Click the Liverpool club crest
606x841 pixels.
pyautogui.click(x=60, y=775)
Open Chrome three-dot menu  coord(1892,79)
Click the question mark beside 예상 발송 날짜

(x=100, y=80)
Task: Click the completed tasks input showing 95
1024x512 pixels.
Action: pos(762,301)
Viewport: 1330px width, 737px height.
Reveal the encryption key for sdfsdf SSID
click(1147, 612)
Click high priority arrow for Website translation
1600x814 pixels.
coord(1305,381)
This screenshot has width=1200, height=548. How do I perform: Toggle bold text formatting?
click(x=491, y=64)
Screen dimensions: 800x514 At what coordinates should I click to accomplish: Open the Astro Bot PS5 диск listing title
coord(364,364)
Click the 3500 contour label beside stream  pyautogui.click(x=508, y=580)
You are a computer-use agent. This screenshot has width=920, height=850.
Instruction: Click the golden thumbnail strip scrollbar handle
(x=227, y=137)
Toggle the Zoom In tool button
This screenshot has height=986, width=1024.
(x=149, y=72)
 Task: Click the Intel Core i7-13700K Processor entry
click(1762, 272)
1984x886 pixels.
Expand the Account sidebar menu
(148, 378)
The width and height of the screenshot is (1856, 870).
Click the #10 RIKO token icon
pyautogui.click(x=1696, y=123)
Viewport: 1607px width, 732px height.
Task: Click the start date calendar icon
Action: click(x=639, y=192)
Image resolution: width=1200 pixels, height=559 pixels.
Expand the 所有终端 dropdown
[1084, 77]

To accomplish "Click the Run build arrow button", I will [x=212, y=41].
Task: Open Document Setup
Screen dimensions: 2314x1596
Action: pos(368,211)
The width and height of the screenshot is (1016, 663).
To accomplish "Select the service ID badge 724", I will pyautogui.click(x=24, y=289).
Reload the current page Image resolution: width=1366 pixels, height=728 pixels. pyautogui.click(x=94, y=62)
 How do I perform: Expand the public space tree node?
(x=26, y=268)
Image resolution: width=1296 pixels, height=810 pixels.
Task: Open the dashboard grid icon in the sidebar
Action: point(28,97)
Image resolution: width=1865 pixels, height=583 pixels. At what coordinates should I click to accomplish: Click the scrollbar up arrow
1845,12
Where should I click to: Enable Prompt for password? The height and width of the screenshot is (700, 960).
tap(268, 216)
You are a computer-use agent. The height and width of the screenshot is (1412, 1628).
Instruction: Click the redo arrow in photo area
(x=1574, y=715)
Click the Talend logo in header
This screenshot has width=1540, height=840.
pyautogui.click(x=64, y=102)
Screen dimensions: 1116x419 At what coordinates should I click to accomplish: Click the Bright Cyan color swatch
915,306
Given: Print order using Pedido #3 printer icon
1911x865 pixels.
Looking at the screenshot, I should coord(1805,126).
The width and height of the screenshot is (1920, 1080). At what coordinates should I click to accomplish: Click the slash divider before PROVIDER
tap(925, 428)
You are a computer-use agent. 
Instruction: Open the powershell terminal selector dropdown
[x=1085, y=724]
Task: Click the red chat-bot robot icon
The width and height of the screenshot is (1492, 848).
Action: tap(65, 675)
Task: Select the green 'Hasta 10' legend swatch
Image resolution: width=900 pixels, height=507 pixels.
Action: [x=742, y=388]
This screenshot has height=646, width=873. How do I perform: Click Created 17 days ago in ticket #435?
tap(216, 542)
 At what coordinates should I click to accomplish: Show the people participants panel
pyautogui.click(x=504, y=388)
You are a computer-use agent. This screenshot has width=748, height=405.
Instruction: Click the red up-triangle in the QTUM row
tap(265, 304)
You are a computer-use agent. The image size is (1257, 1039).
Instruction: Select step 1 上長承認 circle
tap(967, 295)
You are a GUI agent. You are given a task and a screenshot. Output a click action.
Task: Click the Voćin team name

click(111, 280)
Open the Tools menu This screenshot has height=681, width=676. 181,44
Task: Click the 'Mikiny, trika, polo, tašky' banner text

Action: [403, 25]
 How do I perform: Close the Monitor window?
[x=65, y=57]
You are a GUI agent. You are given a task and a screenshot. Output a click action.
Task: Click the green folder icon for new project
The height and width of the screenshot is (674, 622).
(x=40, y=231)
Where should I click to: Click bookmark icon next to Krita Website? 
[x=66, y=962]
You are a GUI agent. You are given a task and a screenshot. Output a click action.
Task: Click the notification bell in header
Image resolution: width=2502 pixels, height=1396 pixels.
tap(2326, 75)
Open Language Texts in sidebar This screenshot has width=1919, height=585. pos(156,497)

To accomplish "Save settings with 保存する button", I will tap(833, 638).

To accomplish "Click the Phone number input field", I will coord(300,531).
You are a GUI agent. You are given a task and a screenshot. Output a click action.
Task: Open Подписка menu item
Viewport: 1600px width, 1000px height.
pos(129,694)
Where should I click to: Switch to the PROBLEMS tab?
○ ○ ○ ○ ○ ○ ○
__TASK DETAILS__:
Rewrite the items from the line with "You are a computer-use agent. The height" up to and including the line with "pyautogui.click(x=504, y=388)", changing "Instruction" to "Goal" and leaving everything else as it is.

__RESPONSE TO THIS TASK__:
You are a computer-use agent. The height and width of the screenshot is (1412, 1628).
Goal: Click the redo arrow in photo area
(x=1574, y=715)
Click the Talend logo in header
This screenshot has width=1540, height=840.
pyautogui.click(x=64, y=102)
Screen dimensions: 1116x419 At what coordinates should I click to accomplish: Click the Bright Cyan color swatch
915,306
Given: Print order using Pedido #3 printer icon
1911x865 pixels.
Looking at the screenshot, I should coord(1805,126).
The width and height of the screenshot is (1920, 1080). At what coordinates should I click to accomplish: Click the slash divider before PROVIDER
tap(925, 428)
You are a computer-use agent. 
Goal: Open the powershell terminal selector dropdown
[x=1085, y=724]
Task: Click the red chat-bot robot icon
The width and height of the screenshot is (1492, 848).
Action: tap(65, 675)
Task: Select the green 'Hasta 10' legend swatch
Image resolution: width=900 pixels, height=507 pixels.
Action: [x=742, y=388]
This screenshot has height=646, width=873. How do I perform: Click Created 17 days ago in ticket #435?
tap(216, 542)
 At what coordinates should I click to accomplish: Show the people participants panel
pyautogui.click(x=504, y=388)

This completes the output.